Federated Architecture

According to (Hackney, 2000), federated data warehouse is an integration of multiple heterogeneous data marts, database staging or operational data store, combination of analytical application and reporting systems. The concept of federated focus on integrated framework to make data warehouse more reliable. (Jindal, 2004) conclude that federated data warehouse are a practical approach as it focus on higher reliability and provide excellent value.

(Thilini and Hugh, 2005) conclude that hub and spoke and centralized data warehouse architectures are similar. Hub and spoke is faster and easier to implement because no data mart are required. For centralized data warehouse architecture scored higher than hub and spoke as for urgency needs for relatively fast implementation approach.

In this work, it is very important to identify which data warehouse architecture that is robust and scalable in terms of building and deploying enterprise wide systems. (Laney, 2000), states that selection of appropriate data warehouse architecture must incorporate successful characteristic of various data warehouse model. It is evident that two data warehouse architecture prove to be popular as shown by (Thilini and Hugh, 2005), (Eckerson, 2003) and (Mailvaganam, 2007). First hub-and-spoke proposed by (Inmon, 1999) as it is a data warehouse with dependant data marts and secondly is the data mart bus architecture with dimensional data marts proposed by (Kimball, 1996). The selection of the new proposed model will use hub-and-spoke data warehouse architecture which can be used for MDDB modelling.

DATA WAREHOUSE EXTRACT, TRANSFORM, LOADING

Data warehouse architecture process begins with ETL process to ensure the data passes the quality threshold. According to Evin (2001), it is essential to have right dataset. ETL are an

important component in data warehouse environment to ensure dataset in the data warehouse are cleansed from various OLTP systems. ETLs are also responsible for running scheduled tasks that extract data from OLTP systems. Typically, a data warehouse is populated with historical information from within a particular organization (Bunger, Colby, Cole, McKenna, Mulagund, and Wilhite, 2001). The complete process descriptions of ETL are discussed.

Data warehouse database can be populated with a wide variety of data sources from different locations, thus collecting all the different dataset and storing it in one central location is an extremely challenging task (Calvanese, Giacomo, Lenzerini, Nardi, and Rosati, , 2001). However, ETL processes eliminate the complexity of data population via simplified process as depicts in figure 2.2. The ETL process begins with data extract from operational databases where data cleansing and scrubbing are done, to ensure all data’s are validated. Then it is transformed to meet the data warehouse standards before it is loaded into data warehouse.

> Prompt 1
In the data warehouse text, which architecture does the new proposed model use?
> Prompt 2
Turn the paragraph of the data warehouse text that begins "Data warehouse database can be populated" into a short list that keeps its main facts.
> Prompt 3
Carry on the data warehouse text from its last sentence with a further paragraph or two.

> Data segment

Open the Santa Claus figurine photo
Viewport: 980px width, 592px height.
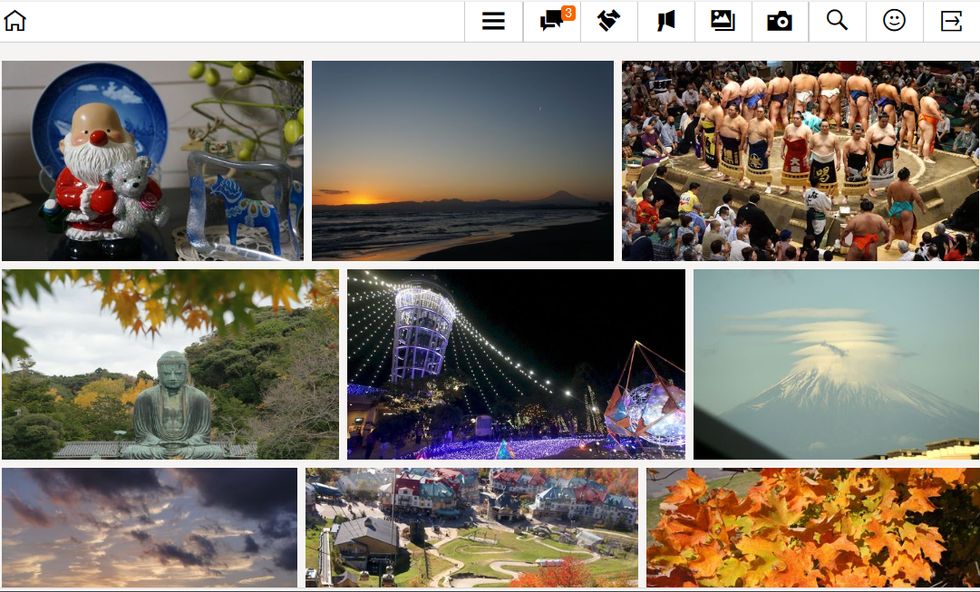152,161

> Exercise result 1
The hub-and-spoke data warehouse architecture.

> Exercise result 2
- A data warehouse can draw on many kinds of data sources in different locations.
- Gathering all these datasets into one central location is very hard.
- ETL processes make loading the data simpler.
- First, data is extracted from operational databases and cleansed and scrubbed so that all of it is validated.
- Next, it is transformed to meet data warehouse standards.
- Finally, it is loaded into the data warehouse.

> Exercise result 3
(Zhou et al, 1995) states that during data integration process in data warehouse, ETL can assist in import and export of operational data between heterogeneous data sources using Object linking and embedding database (OLE-DB) based architecture where the data are transform to populate all validated data into data warehouse.

In (Kimball, 1996) data warehouse architecture as depicted in figure 2.3 focuses on three important modules, which is “the back room” “presentation server” and “the front room”. ETL processes is implemented in the back room process, where the data staging services in charge of gathering all source systems operational databases to perform extraction of data from source systems from different file format from different systems and platforms.

The

second step is to run the transformation process to ensure all inconsistency is removed to ensure data integrity. Finally, it is loaded into data marts. The ETL processes are commonly executed from a job control via scheduling task. The presentation server is the data warehouse where data marts are stored and process here. Data stored in star schema consist of dimension and fact tables. This is where data are then process of in the front room where it is access by query services such as reporting tools, desktop tools, OLAP and data mining tools.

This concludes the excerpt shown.